気候ネットワーク 市民のチカラで、気候変動を止める。

用語集:地球温暖化キーワード:な〜の


二酸化炭素【carbon dioxide】

温室効果ガスの代表で、近年の地球温暖化の加速に最も影響を及ぼしている気体。京都議定書の対象ガス。石油・石炭などの化石燃料を燃やしてエネルギーを取り出す際や、セメント製造などの工業プロセス、廃棄物の燃焼、燃料の燃焼などで排出される。産業革命以来の地球温暖化への影響の6割を占め、日本の温室効果ガス排出量の9割強を占めている。


二酸化炭素回収・貯留【CO2 capture and storange(CCS)】

大規模発生源で発生したCO2を回収し、一定期間にわたり海底や地下に貯留すること。化石燃料消費を減らさずに地球温暖化に対処しようとする方法。多くの先進国が研究を進めているが、回収・貯留に際しかなりのエネルギーを消費するという問題点がある。具体的検討が進められているのは地下貯留だが、CO2の相変化による地下岩盤のダメージが懸念される。また、海底貯留の場合には、海の生態系に関し未解明のことが多く、CO2を溶かした海域が酸性化したり、貯留したCO2が突出して海域の広範囲が無酸素状態になって生態系に危機的影響を与える可能性がある。

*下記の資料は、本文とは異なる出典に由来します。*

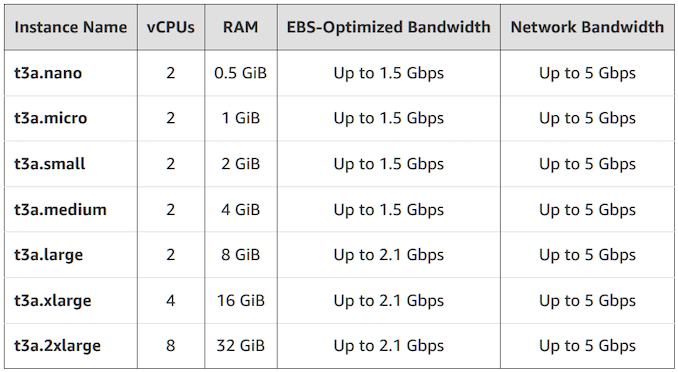Select t3a.large's Up to 2.1 Gbps cell

click(x=389, y=255)
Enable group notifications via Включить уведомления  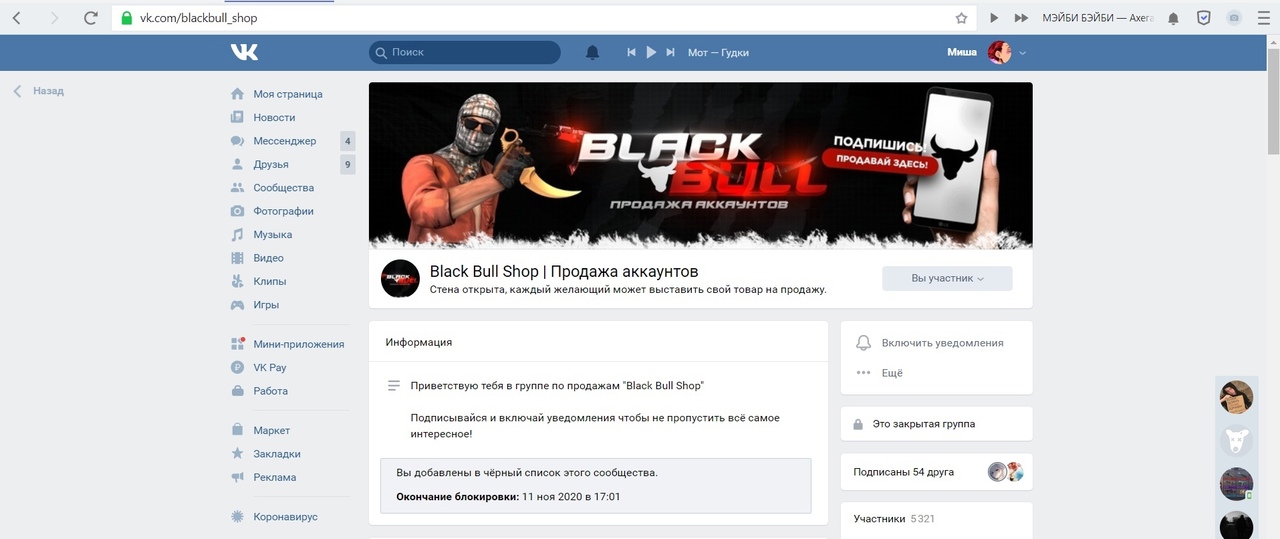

二酸化炭素濃度【carbon dioxide (CO2)concentration】

二酸化炭素(CO2)の大気中濃度をいう。産業革命前に280ppm以下で安定していたCO2濃度は、現在393.1ppm(2012年)まで上昇した。IPCCの第5次評価報告書では、産業革命以降の気温上昇を2.0~2.4℃にとどめるには、2050年の二酸化炭素濃度を350~400ppmにおさえなければならないとしている。


熱塩循環【thermohaline circulation】

深層を含めた海水の地球規模の大きな循環のこと。高緯度に運ばれた暖かい海流が、冷たい大気とぶつかって水分蒸発、塩分濃度上昇を起こし、重くなった海水が深層まで沈みこむ結果起こるため、そう呼ばれる。気候変動の影響で循環が停止する可能性が指摘されており、実際に流れが弱まる傾向が観測されている。ヨーロッパに温暖な気候をもたらすメキシコ湾流が弱まると、ヨーロッパ北西部の国が寒冷化すると見られ、大規模な気候変動の一例として懸念されている。


燃費【fuel efficiency】

自動車のエネルギー効率を測定する指標で、燃料1リットルで走る距離で表す。燃費の良い車を低燃費車と称する。走り方によって消費量は様々であるため、政府は車両重量2.5トン未満の車はJC08Hモード、車両重量2.5トン以上の車についてはJE05モードという標準走行パターンを決め、この燃料消費量で車の燃費を計算し、燃費基準を設けている。


燃料転換【fuel switch/fuel conversion】

燃料を換えることで、CO2排出量を削減する対策のこと。石炭から天然ガスに転換すると、燃料消費時のCO2排出量は半分近くになる。化石燃料から再生可能エネルギーへ転換する対策も広い意味での燃料転換。


燃料電池【fuel cell】

水素と酸素を化学反応させて電気を取り出す発電装置。発電効率は40~65%と高く、コジェネレーション(熱電併給)にすると80%にもなるとされ、効率の良い分散型の電源として期待されている。水素は天然ガスやメタノールなどから取り出す方法がある。工場や業務施設用の据置型は一部で使われ始めており、燃料電池車も実用段階に近づいているが、まだコストがかなり高い。


ノンフロン【not-in-kind technology】

従来のフロン・代替フロン(CFC・HCFC・HFC)に代わる、オゾン層破壊もせず温暖化も進めない、自然系の物質などを指す。炭化水素を使用したノンフロン冷蔵庫が、日本では家庭用冷蔵庫の冷媒として広く製造されるようになっている。また、ノンフロン断熱材も実用化にあり、完全な転換が期待される。ただ、ルームエアコンや自動車のカーエアコンの冷媒はノンフロン化が実用化していない。このようにノンフロン化することを脱フロンともいう。